Similar to Bursa Malaysia currently, it is clear that the bears are in charge now and the bulls have to stand aside. Many common traders lacking the right information are fearful and confused when persistent selling happens in the market despite them buying at lower levels.
When trading is going badly (for the bulls now), trying harder is often likely to make matters even worse. If you are in a losing streak, the best action may be to step away from the markets.
A short trading break can serve to interrupt the downward spiral and loss of confidence that can develop during losing periods.
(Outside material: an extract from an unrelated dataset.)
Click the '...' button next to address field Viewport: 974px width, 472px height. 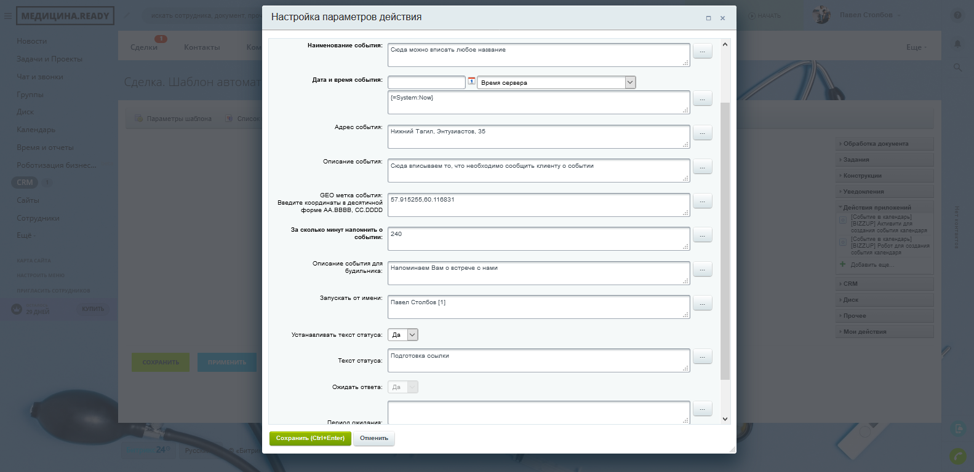702,133
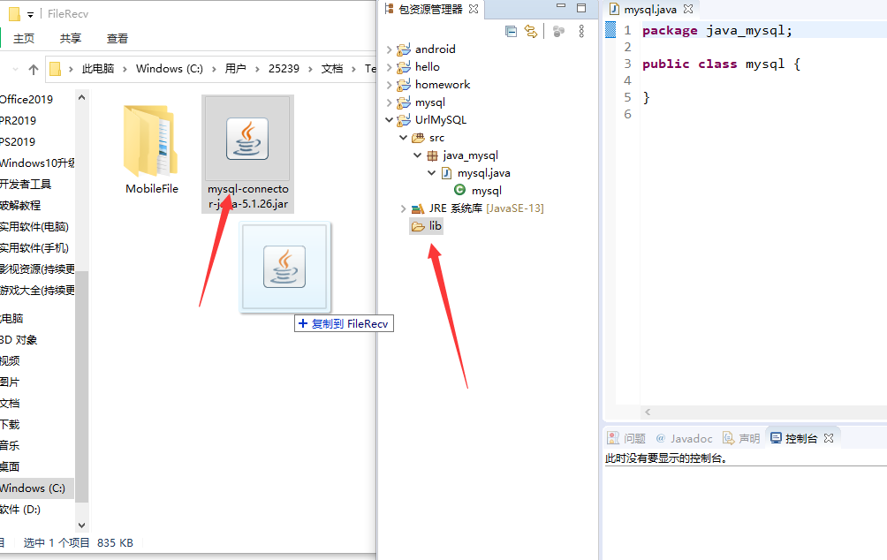Collapse all nodes in the Package Explorer
The width and height of the screenshot is (887, 560).
pyautogui.click(x=511, y=31)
When trading is resumed, the size should be kept small until confidence is regained.
As they say, if you are out of sync with the market, trading or trying harder won’t help.
Trade smarter, not harder.
When the market is uncertain or in wild swings, having the patience to wait for high expected value trades greatly enhances the return/risk of individual trades.
You should stay on the sidelines and wait until there is a trade opportunity that meets your guidelines or rules of trading.
For conservative long-term traders or investors, placing sub-optimal positions or misguided entries for the sake of entry will tie up capital that could be applied to more attractive opportunities that arise in the future or require liquidating such positions at a loss to free up capital.
Do more of what that works and less of what doesn’t even though many traders violate this principle as they just do not have the comprehensive information to help them make the crucial decisions to trade the right stock/market at the right price level and the right time.
It is quite common for a trader to be good at one type of trade, but later to degrade performance or wipe out their earlier profits by also engaging in trades without any clear edge, due to pure greed, herd mentality, boredom or other reasons.
Elite traders typically know what they are best at and then focus their attention on those types of trades.
Trade only when there is a perceived opportunity or when the edge is in your favour. The desire to make money or gains should be secondary.
Without clarity, many common traders take marginal that otherwise would not have been taken. These types of trades tend to result in net losses and loss of confidence.
As a consequence, the trader piles up losses and waste unnecessary time doing marginal trades and moved further away from his trading target. Traders should only take a trade when the market provides an opportunity as defined by their own individual strategy.
Staring at the screen all day can be an expensive affair and watching every tick can lead to both overtrading and an increased chance of liquidating good positions.
One should always find a more productive use of time to avoid the pitfalls of watching the market too closely.
Do not pile exposure into just a single stock or trade simply because you lack information to act on the others. If there is a holy grail of investing, it could be the power of diversification. Elite traders believe that if assets are truly uncorrelated, diversification could improve return/risk by as much as a factor of 5:1.
Always rely on your own trading edge. As for us, we long ago realise that we need to rely on advances in technologies and move on with the times in striving to deliver above-average performance with ease and near certainty.
The investment world globally today is ruled by quantitative analysis and algorithm trading and there may come a time when machines may do all the work. They already do in many areas in trading.